*Problem description*:
Would you output the entries below only from the line containing "Open the Warp9-systems team link" through the line containing "Click the Every-Min", exactly as they stand and with both ends included?
......
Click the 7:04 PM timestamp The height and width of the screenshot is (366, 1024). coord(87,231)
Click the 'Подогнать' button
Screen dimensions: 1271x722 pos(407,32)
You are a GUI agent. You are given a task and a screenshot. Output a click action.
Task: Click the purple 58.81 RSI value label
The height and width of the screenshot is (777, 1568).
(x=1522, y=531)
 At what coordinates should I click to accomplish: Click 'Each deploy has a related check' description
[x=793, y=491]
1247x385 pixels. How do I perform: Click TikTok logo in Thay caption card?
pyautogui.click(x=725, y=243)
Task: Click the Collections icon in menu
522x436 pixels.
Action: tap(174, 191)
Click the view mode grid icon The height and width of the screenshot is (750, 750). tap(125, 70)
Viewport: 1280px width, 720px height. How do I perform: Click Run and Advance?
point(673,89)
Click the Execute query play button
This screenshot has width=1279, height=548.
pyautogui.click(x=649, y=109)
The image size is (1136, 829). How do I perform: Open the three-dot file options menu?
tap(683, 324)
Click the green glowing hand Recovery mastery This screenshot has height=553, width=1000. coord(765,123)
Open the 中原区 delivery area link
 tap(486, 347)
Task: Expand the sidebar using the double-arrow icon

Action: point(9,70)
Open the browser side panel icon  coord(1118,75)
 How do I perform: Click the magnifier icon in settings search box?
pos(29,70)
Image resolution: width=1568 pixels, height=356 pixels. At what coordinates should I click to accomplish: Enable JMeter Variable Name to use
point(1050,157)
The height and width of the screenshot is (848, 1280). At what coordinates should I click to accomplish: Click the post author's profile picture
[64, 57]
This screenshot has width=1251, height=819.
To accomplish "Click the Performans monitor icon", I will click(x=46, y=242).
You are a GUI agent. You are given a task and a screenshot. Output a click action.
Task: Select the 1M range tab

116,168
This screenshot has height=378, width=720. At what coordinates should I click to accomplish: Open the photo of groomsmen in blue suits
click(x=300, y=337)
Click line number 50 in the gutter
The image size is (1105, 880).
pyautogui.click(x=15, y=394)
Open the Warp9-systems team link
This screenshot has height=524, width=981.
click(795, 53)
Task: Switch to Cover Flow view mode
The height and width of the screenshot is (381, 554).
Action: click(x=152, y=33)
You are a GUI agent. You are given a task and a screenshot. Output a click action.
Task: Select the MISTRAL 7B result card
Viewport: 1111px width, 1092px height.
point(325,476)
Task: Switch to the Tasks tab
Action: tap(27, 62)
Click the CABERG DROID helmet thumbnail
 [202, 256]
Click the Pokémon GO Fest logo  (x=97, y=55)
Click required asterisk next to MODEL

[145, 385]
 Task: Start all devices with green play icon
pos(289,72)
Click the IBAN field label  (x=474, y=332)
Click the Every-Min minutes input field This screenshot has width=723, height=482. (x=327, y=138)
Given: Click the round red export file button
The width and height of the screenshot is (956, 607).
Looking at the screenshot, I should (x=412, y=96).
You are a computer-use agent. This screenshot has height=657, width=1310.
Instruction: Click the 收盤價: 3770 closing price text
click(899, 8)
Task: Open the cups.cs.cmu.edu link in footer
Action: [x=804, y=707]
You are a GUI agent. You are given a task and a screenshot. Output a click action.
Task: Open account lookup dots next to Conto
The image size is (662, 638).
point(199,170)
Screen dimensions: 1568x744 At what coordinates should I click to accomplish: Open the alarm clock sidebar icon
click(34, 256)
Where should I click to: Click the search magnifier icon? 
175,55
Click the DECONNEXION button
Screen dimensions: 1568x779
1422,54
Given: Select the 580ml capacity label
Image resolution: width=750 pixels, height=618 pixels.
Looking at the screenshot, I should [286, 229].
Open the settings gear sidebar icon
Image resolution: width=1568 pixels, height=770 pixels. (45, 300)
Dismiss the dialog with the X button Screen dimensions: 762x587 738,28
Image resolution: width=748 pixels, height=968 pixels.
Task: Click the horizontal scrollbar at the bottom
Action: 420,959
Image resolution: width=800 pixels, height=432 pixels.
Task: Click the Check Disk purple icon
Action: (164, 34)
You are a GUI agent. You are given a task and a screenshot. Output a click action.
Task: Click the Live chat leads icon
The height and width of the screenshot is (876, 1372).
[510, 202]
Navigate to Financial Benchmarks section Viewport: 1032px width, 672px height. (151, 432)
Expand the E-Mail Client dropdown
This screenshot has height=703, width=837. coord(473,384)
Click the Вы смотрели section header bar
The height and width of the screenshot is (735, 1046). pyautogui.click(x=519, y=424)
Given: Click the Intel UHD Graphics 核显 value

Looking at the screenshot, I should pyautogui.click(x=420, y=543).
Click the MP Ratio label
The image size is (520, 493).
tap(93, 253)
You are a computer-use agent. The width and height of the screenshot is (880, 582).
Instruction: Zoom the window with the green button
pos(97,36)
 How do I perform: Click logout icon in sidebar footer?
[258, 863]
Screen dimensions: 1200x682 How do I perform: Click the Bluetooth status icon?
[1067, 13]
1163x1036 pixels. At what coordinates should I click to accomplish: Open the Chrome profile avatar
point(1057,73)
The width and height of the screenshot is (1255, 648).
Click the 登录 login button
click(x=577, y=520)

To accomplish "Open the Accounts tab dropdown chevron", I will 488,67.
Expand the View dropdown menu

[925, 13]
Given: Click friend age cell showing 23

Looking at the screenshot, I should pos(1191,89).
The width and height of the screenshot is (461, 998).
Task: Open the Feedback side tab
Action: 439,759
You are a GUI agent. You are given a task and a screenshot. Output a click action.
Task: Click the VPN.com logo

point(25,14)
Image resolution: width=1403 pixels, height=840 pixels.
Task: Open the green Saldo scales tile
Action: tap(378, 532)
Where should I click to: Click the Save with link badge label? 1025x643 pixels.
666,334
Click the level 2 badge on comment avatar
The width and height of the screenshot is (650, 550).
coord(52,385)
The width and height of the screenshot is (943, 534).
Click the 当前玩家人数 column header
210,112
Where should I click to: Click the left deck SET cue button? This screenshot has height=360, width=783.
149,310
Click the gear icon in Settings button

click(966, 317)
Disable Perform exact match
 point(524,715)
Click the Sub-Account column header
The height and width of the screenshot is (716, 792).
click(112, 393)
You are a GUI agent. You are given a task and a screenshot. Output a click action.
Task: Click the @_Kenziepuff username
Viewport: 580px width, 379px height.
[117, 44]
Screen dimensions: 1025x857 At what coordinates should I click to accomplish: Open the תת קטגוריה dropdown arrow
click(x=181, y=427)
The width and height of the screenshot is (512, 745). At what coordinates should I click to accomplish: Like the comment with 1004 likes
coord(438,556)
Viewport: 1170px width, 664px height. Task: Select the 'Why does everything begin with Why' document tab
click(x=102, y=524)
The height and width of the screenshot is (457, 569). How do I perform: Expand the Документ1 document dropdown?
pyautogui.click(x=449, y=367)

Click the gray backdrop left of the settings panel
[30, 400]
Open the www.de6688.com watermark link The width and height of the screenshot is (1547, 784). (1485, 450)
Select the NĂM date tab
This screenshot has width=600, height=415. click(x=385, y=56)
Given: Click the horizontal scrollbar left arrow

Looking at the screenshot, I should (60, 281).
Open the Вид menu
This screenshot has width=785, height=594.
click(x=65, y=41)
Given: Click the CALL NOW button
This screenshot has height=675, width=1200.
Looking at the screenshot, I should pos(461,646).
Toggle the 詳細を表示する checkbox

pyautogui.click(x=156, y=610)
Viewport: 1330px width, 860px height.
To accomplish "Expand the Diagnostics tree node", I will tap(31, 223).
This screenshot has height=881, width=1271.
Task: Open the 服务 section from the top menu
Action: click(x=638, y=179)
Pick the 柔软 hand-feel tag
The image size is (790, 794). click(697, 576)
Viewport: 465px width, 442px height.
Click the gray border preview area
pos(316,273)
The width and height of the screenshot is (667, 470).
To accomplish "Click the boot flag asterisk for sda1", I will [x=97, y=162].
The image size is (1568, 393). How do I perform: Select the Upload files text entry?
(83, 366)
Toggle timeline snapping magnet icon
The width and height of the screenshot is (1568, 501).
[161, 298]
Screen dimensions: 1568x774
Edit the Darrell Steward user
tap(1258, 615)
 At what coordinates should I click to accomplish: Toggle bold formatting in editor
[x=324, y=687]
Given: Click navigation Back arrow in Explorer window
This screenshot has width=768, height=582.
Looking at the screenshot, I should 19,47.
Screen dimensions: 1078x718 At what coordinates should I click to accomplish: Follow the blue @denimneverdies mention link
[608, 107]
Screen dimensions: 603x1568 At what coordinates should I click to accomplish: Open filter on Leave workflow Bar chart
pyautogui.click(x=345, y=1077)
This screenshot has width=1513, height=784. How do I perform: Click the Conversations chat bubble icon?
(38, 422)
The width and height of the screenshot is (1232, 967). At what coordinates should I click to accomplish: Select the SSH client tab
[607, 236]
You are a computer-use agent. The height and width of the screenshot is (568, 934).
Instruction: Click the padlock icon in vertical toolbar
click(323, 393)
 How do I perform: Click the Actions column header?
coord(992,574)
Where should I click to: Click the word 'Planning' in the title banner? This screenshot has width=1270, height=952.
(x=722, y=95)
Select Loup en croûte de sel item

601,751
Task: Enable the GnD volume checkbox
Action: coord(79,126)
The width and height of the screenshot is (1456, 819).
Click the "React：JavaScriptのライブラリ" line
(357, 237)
......
*Written reply*:
Open the Warp9-systems team link
This screenshot has height=524, width=981.
click(795, 53)
Task: Switch to Cover Flow view mode
The height and width of the screenshot is (381, 554).
Action: click(x=152, y=33)
You are a GUI agent. You are given a task and a screenshot. Output a click action.
Task: Select the MISTRAL 7B result card
Viewport: 1111px width, 1092px height.
point(325,476)
Task: Switch to the Tasks tab
Action: tap(27, 62)
Click the CABERG DROID helmet thumbnail
 [202, 256]
Click the Pokémon GO Fest logo  (x=97, y=55)
Click required asterisk next to MODEL

[145, 385]
 Task: Start all devices with green play icon
pos(289,72)
Click the IBAN field label  (x=474, y=332)
Click the Every-Min minutes input field This screenshot has width=723, height=482. (x=327, y=138)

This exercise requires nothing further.